L’Institut Paul Scherrer conduit une série de mesures, entouré de la beauté des Alpes bernoises, avec vue sur le gigantesque courant de glace de l’Aletsch où plus d’un million de touristes affluent chaque année. Benjamin Brem, c’est un endroit de rêve pour travailler, non?

Benjamin Brem: C’est effectivement un endroit impressionnant. Surtout le soir, lorsque les touristes repartent vers la vallée avec le dernier train et que, d’un seul coup, le silence règne et l’isolement qui règne là-haut devient palpable. On est entouré de cette nature unique et lorsque le glacier disparaît pour laisser la place aux éboulis, on vit de près son équilibre fragile.

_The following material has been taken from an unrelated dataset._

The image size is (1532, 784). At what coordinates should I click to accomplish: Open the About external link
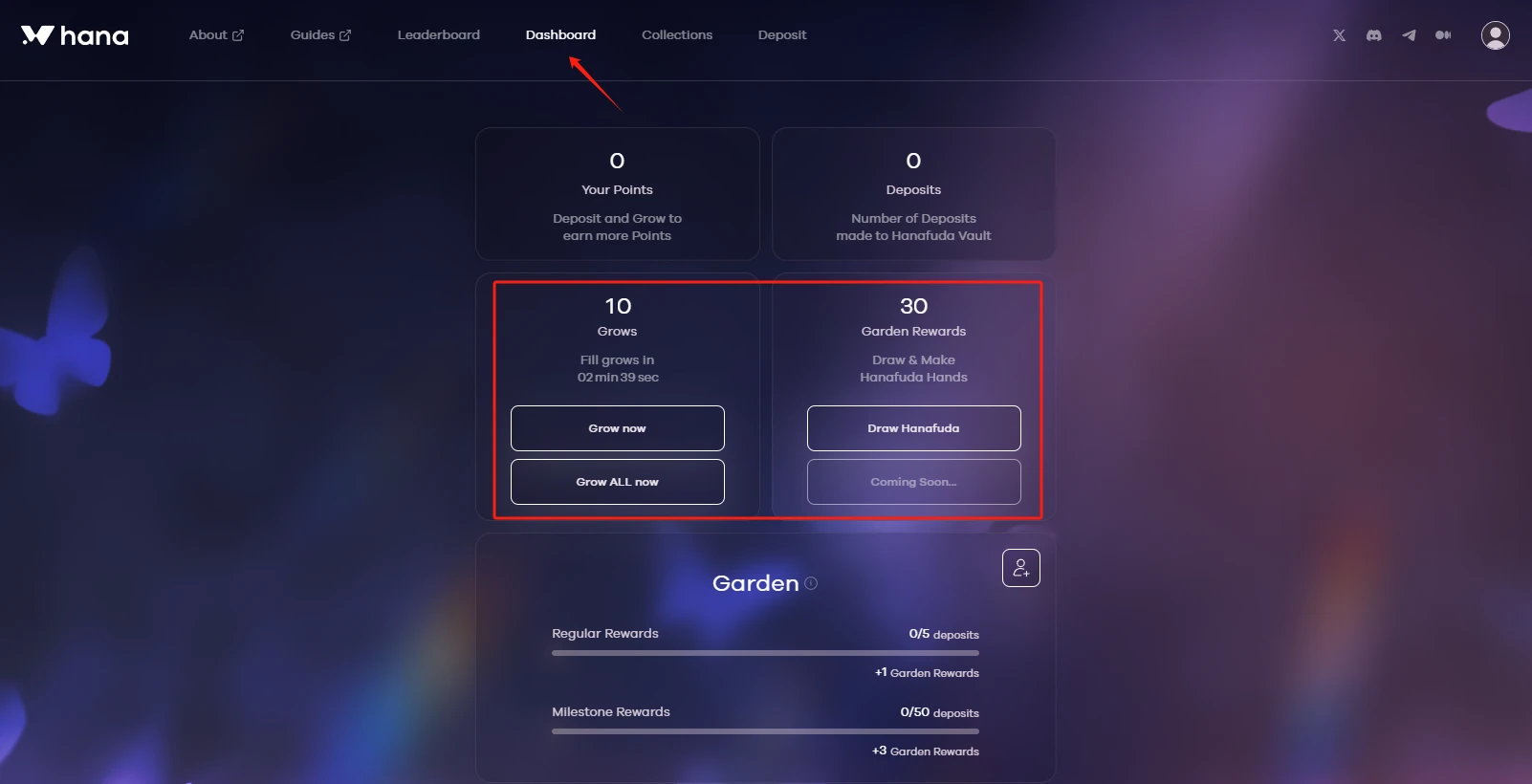[216, 35]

Dans la station, il règne un peu de l’esprit pionnier des années 1930. Les pièces avec leurs boiseries évoquent l’époque où les mesures ont commencé: les chercheurs faisaient alors encore leur baluchon et montaient tout là-haut pour y vivre et y effectuer des mesures.

Mais aujourd’hui, de tels séjours sont rares. Typiquement, nous nous rendons à la station seulement une fois par mois pour des travaux de calibrage et d’entretien. Les instruments de mesure sont automatisés et reliés en temps réel avec les serveurs au PSI. J’effectue donc la majeure partie de mon travail à mon ordinateur, au PSI. C’est ici que l’on passe au crible les données et que l’on contrôle leur qualité.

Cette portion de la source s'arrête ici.